La surtaxe sur les produits pharmaceutiques importés, qui peut atteindre jusqu’à 100 %, s’inscrit dans une volonté affichée d’accélérer la réimplantation d’usines aux États‑Unis et de réduire la dépendance du pays à l’égard des chaînes d’approvisionnement étrangères. Toutefois, certains partenaires commerciaux bénéficient d’exemptions ou de taux réduits en vertu d’accords existants. Pour les pays ou territoires disposant d’un accord avec Washington, tels que l’Union européenne, le Japon ou la Corée du Sud, les médicaments sont taxés à hauteur de 15 %, selon les autorités américaines.
Concrètement, ces nouveaux droits de douane s’appliqueront dans un délai de 120 à 180 jours, en fonction de la taille des entreprises concernées, laissant aux fabricants du secteur pharmaceutique une période d’adaptation avant l’entrée en vigueur complète des mesures.
L’impact de ces nouveaux droits de douane
Les modifications apportées aux droits de douane sur les métaux s’inscrivent elles aussi dans une logique de protection de l’industrie nationale. La Maison‑Blanche a expliqué que ces ajustements visent à répliquer aux pratiques de certaines entreprises qui chercheraient à « manipuler artificiellement » les prix de leurs produits pour les revendre à moindre coût aux États‑Unis, notamment dans les secteurs de l’acier, de l’aluminium et du cuivre.
Selon le texte officiel publié par la Maison‑Blanche, les nouvelles règles tarifaires tiennent compte de la valeur totale des importations de métaux, et non plus seulement de la proportion de matières premières qu’elles contiennent. Par exemple, des produits finis contenant une part importante de ces métaux pourront être soumis à des droits de douane plus élevés lorsque leur valeur sur le marché américain est jugée significative.
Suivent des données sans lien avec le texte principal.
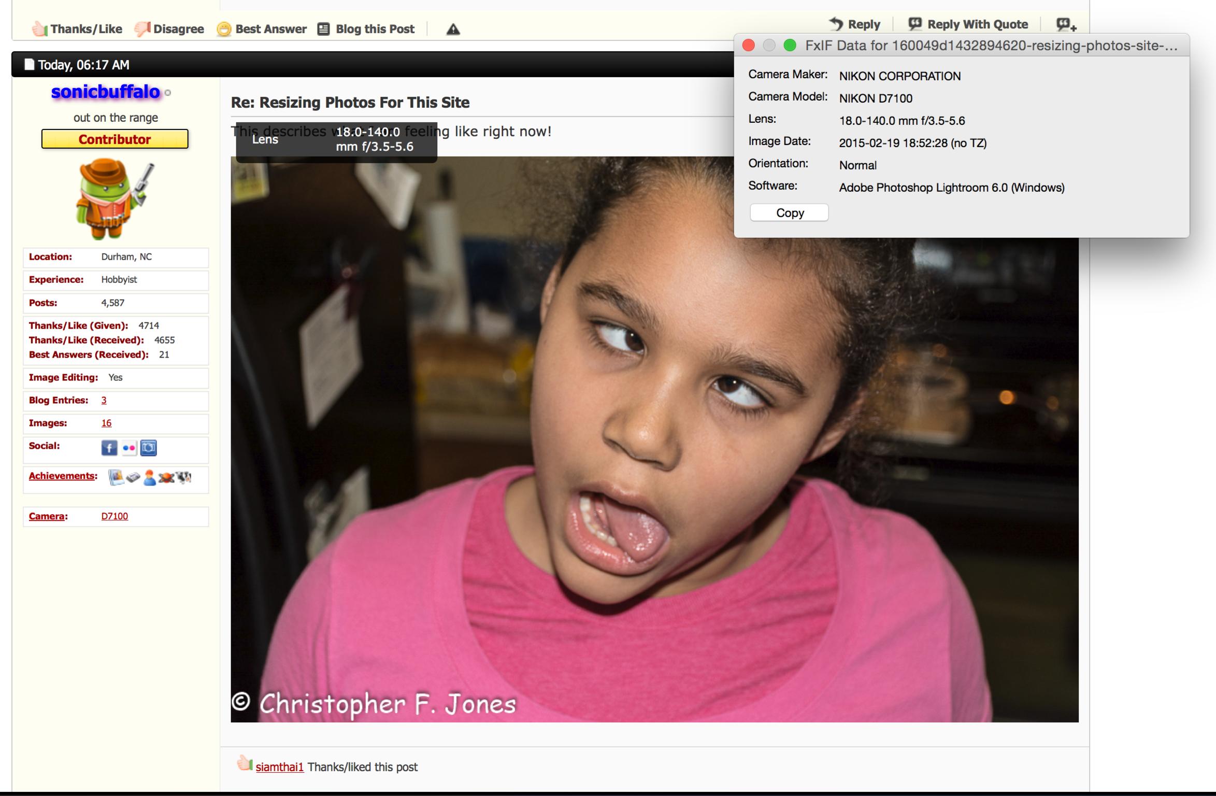Click Reply With Quote
This screenshot has width=1216, height=796.
[968, 24]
Cette approche vise à simplifier le système tarifaire tout en renforçant la compétitivité des producteurs domestiques.
Les autorités américaines ont défendu ces mesures en affirmant qu’une politique commerciale plus stricte encourage non seulement le retour des activités de production sur le territoire national, mais contribue également à renforcer la sécurité économique et la résilience industrielle des États‑Unis. Elles ont également souligné que certains produits bénéficieraient de taux réduits ou d’exemptions, notamment les articles fabriqués entièrement avec des métaux américains, dans le cadre d’un effort plus large de soutien aux emplois et aux investissements locaux.
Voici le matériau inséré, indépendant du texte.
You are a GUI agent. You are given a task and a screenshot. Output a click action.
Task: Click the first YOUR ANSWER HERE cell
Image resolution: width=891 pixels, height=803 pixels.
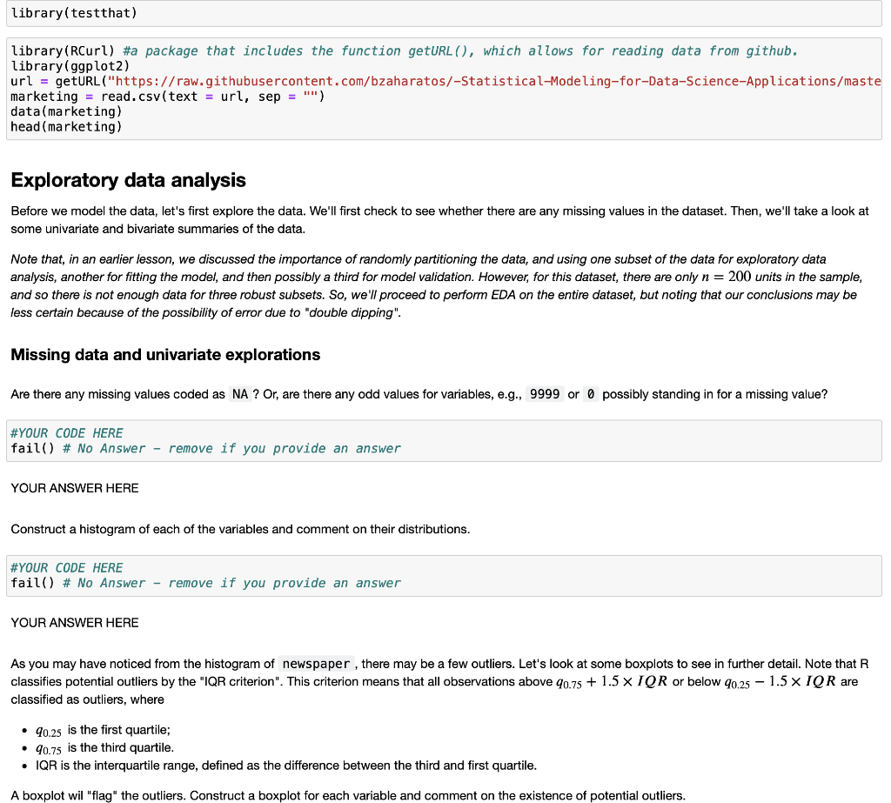click(74, 488)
Ces nouvelles mesures sont également perçues comme une réponse à la décision récente de la Cour suprême américaine, qui avait jugé anticonstitutionnelles plusieurs surtaxes appliquées antérieurement, poussant l’administration à adapter son cadre tarifaire pour qu’il soit juridiquement défendable.
Les réactions internationales et celles des secteurs économiques restent partagées. Si certains acteurs saluent une démarche visant à relocaliser des activités industrielles, d’autres alertent sur le risque d’une hausse des coûts pour les importateurs et, potentiellement, pour les consommateurs américains, surtout si des pays partenaires n’ajustent pas leurs propres politiques commerciales.